その鈴本演芸場で行われるのが早朝寄席です。
早朝寄席では、二ツ目(※2)の落語家が4名出演。
500円で、二ツ目ならではの成長感を楽しめる寄席となっています。
※2 二ツ目…落語家の階級の一つ。寄席で”前座”の次に高座に上がるので二ツ目といわれる。
▼鈴本演芸場についての詳細はコチラから
▼早朝寄席の情報が掲載される鈴木演芸場の最新情報一覧はコチラから
鈴本演芸場で落語家さんプチインタビュー!
「鈴本演芸場」で3人の落語家さんにインタビューをしてみました!
古今亭始さん
まずは、古今亭始さん。
ーー落語の面白さとは何でしょうか?
「演者側側にも聞くお客さん側にも自由度が高い点です。同じ噺でも演者によって違うので、自分にとって面白い人を探す面白さがありますね」
ーー落語を初めて聞く方へのメッセージをお願いします。
「寄席は敷居が高いと感じる人も多いですが、近所のお寺など意外な場所で行なわれていることも多いので、そういうところから入ってみるといいと思います。物怖じせず、気軽な気持ちで来て下さい」
三遊亭美くるさん
続いて、三遊亭美るくさん。
ーー落語の面白さとは何でしょうか?
「演者側にも聞くお客さん側にも自由度が高い。同じ女性でも、とても女らしく演じる人もいれば、そうでない人もいます。そういった違いを楽しめる点が、面白い点ですね」
ーー落語を初めて聞く方へのメッセージをお願いします。
「全員がハズレというのはほとんどないので、色々聞いてもらいたいですね。『一人で来て大丈夫ですか?』とよく聞かれますが、もちろん大丈夫。安心して来てください」
春風亭ぴっかりさん
最後に、春風亭ぴっかりさん。
ーー落語の面白さとは何でしょうか?
「女性の落語家もいればおじいちゃんもいます。同じ噺でも演者で変わるので、自分に合う人を見つける面白さがあります。直感で『いい』と思う人を見つけてもらいたいですね」
ーー落語を初めて聞く方へのメッセージをお願いします。
「有名な落語家の噺でハードルを下げてから色々な落語家を聞くといいと思います。その延長線上に『面白い』と感じる人がいるかもしれません。それが私であれば嬉しいですね」
二ツ目の若手が出演する寄席 神田連雀亭
▼神田連雀亭
神田連雀亭は、古今亭志ん輔師匠が『「二ツ目」と呼ばれる若手芸人がお客様と真剣勝負できる勉強の場を提供する』をコンセプトとして2014年10月11日、東京・神田に開館した寄席です。
珍しいのは、所属に関係なく出演している点。
●落語協会
●落語芸術協会
●落語立川流
●(五代目)円楽一門会
●講談協会
●日本講談協会
上記6団体から、コンセプトに賛同した総勢100名近い二ツ目芸人が、団体の垣根を超えて出演。

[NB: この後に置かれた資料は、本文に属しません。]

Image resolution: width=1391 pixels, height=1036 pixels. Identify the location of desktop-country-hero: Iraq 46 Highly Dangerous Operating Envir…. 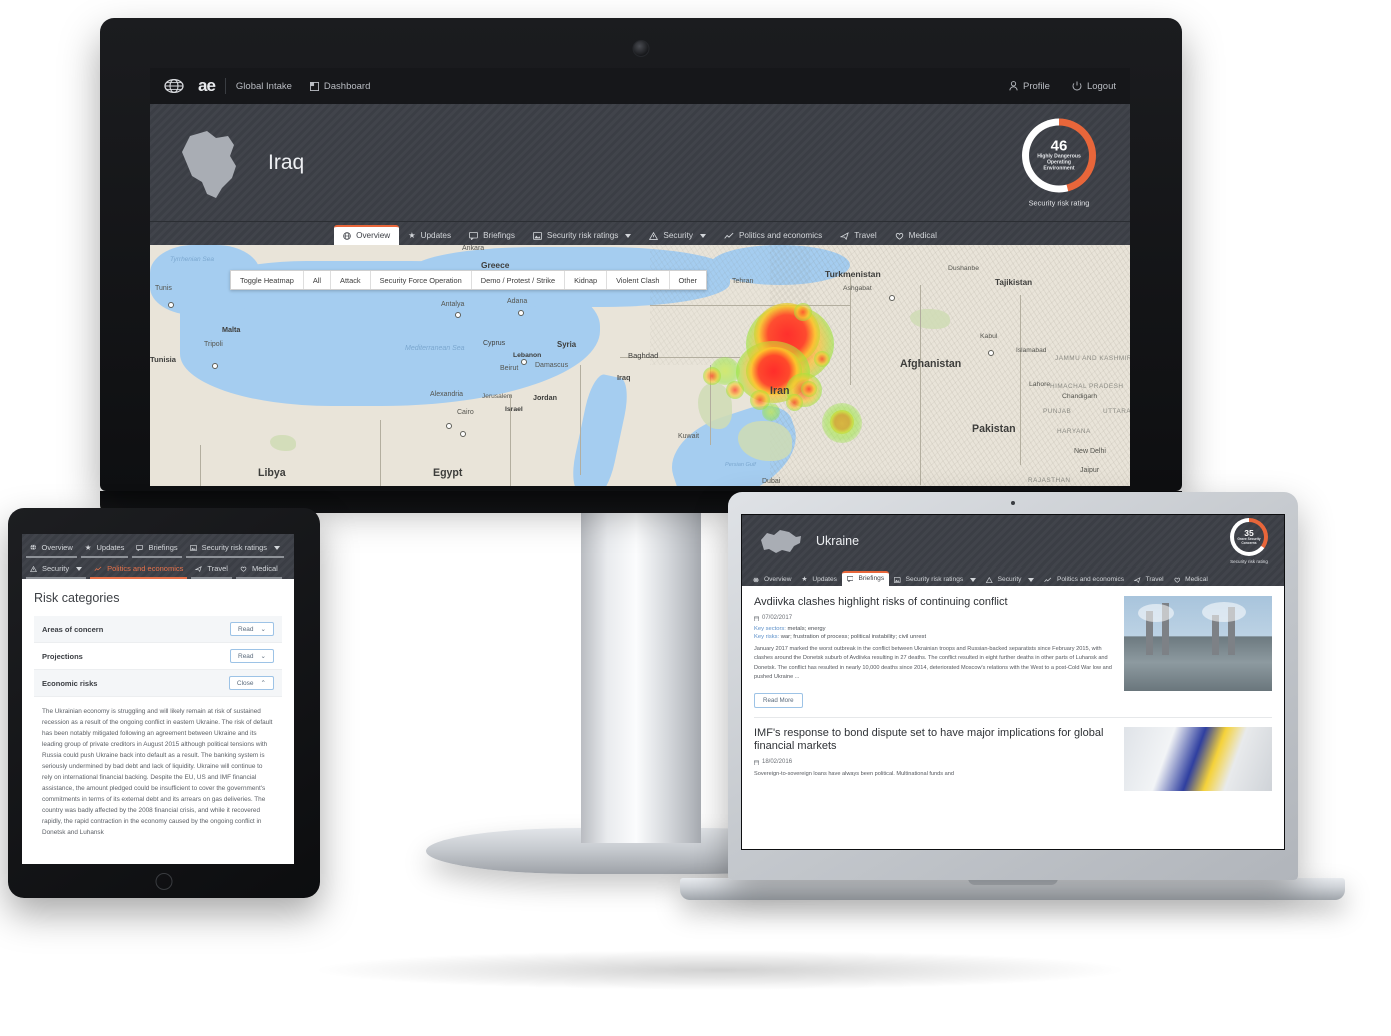
(640, 163).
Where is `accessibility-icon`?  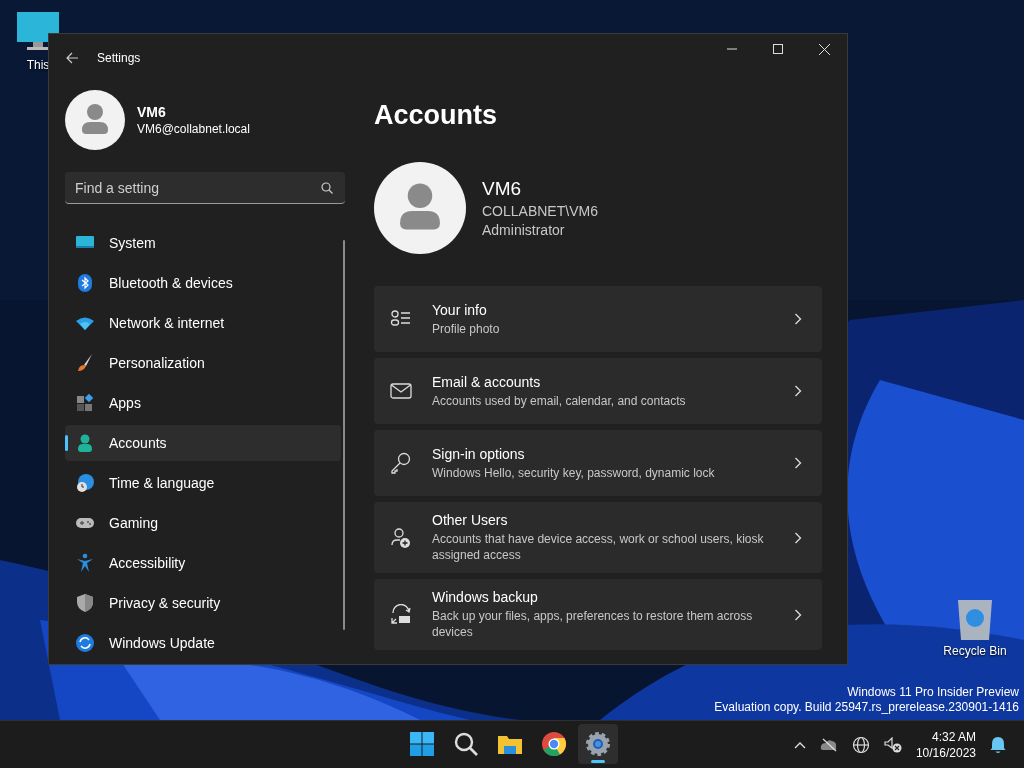 accessibility-icon is located at coordinates (85, 563).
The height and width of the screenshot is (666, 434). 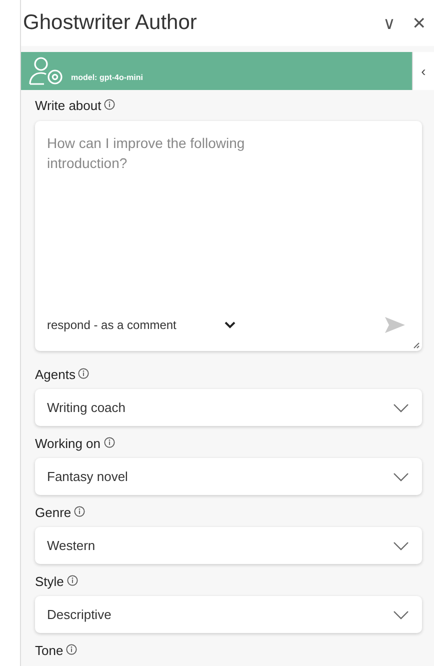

真打昇進者も輩出しており、将来の真打を見つける楽しみのある寄席です。
開催日や開催時間によって、番組(※2)は全部で四つ。
「ワンコイン寄席」「きゃたぴら寄席」「日替わり昼席」「日替わり夜席」が楽しめます。どれも500円~1,000円と木戸銭もお手頃。
※2 番組…寄席の出演順、演目のこと(演目は書かれていないこともある)
▼神田連雀亭について詳細はコチラから
スペシャルゲスト登場!
最後に、林家木久蔵師匠にインタビューができました!
世間では「与太郎キャラ」と見られがちですが、落語観は実にシンプル。
師匠の言葉に落語を楽しむためのヒントが隠されていますよ。
林家木久蔵師匠インタビュー
ーー師匠の考える落語の面白さとは何ですか?
「落語は江戸時代から続く伝統話芸です。その魅力は様々な落語家が無駄を省き、現代に通用するように作り上げてきた結晶であるところ。演者が違うだけで表現される世界観が変わってくるところが落語の面白さですね。

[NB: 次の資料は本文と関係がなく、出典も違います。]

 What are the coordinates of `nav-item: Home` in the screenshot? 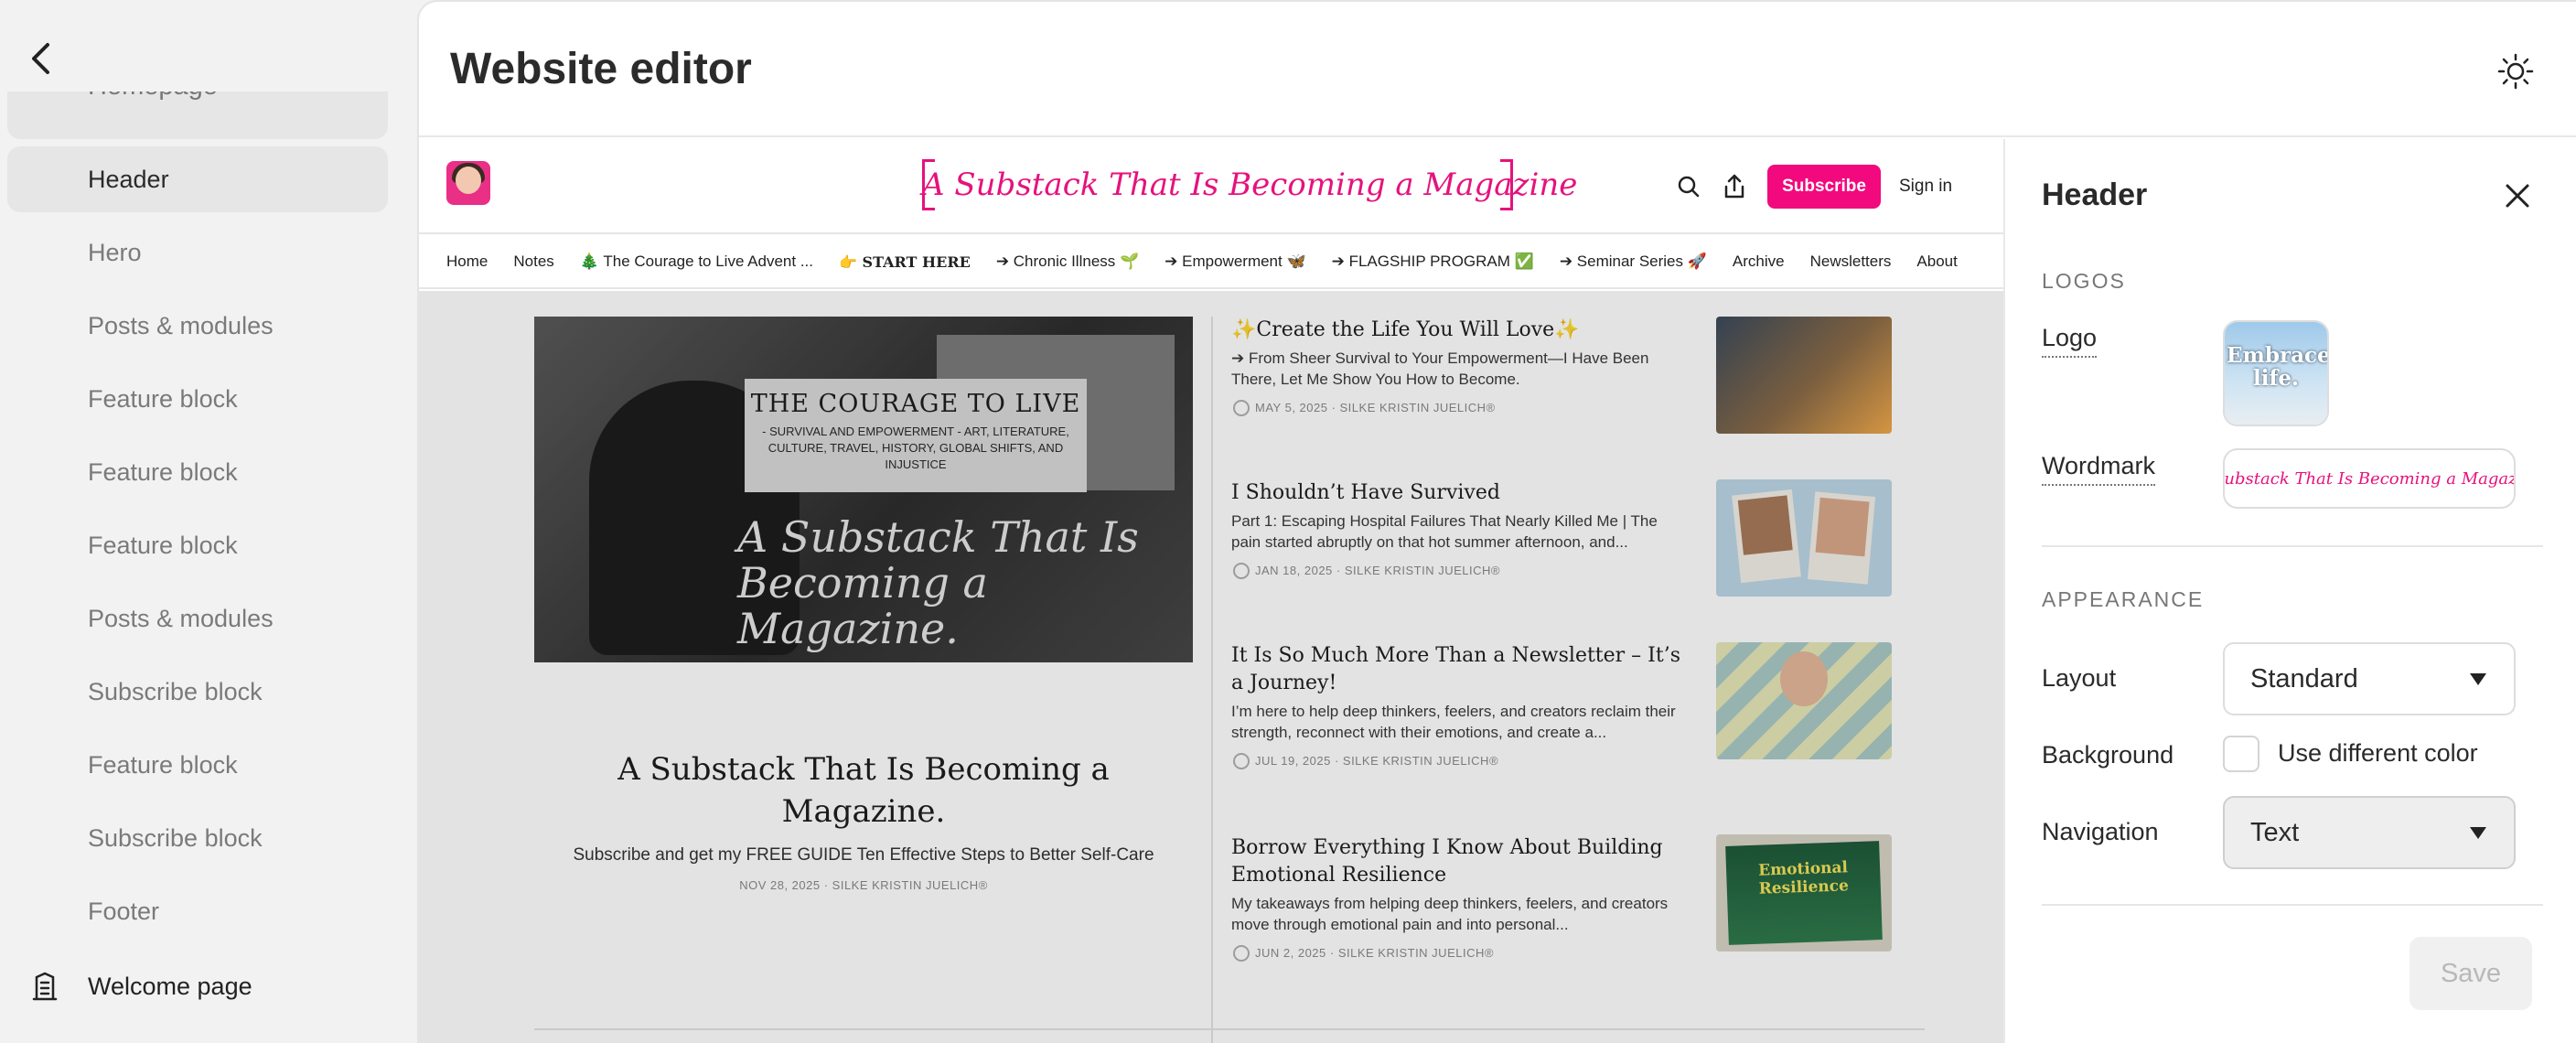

一人の落語家を追いかけていると、同じネタにぶつかることもありますが、『設定が変わっている』、『進化している』等の違いがわかることも面白さといえます」
ーー師匠の理想とは何ですか?
「落語をパソコンのように普及させたいということ。
パソコンはある程度使い込んで、初めて好きなメーカーとか出てきますよね? 落語も同じ。何度も聞くことで好きな落語家ができます。追いかけるのはそこから。
『面白くない』と思ったら離れていってしまうので、初めて聞く人を落語の虜にしたいですね」
ーー落語を聞いたことがない人、寄席に行ったことのない人へのメッセージをお願いします。
「落語は、好奇心が向けば爆発的に好きになる要素を持ったコンテンツです。皆さんも好奇心をぜひ落語に向けて、ご来場いただきたいと思います」
インタビューでは終始にこやかな笑顔でお答えくださいましたが、その奥には落語が好きで好きでたまらない、そのような心を強く感じ取ることができました。
いつでも気軽に楽しめるのが落語
今回は、落語家さんへのインタビューと共に、500円~1,000円で入れる寄席を紹介しましたがいかがでしたか?
どの寄席も、年配の落語ファン層だけでなく仕事帰りのサラリーマンやカップルなど、幅広い年代の方が来ています。寄席はその日に来たお客さんと演者との一期一会の縁をつなぐもの。
皆さんも、ぜひ一度寄席で落語を聞いてみてくださいね。
※2017年7月時点の情報です。最新の金額などの情報は各寄席の公式サイトをご確認ください。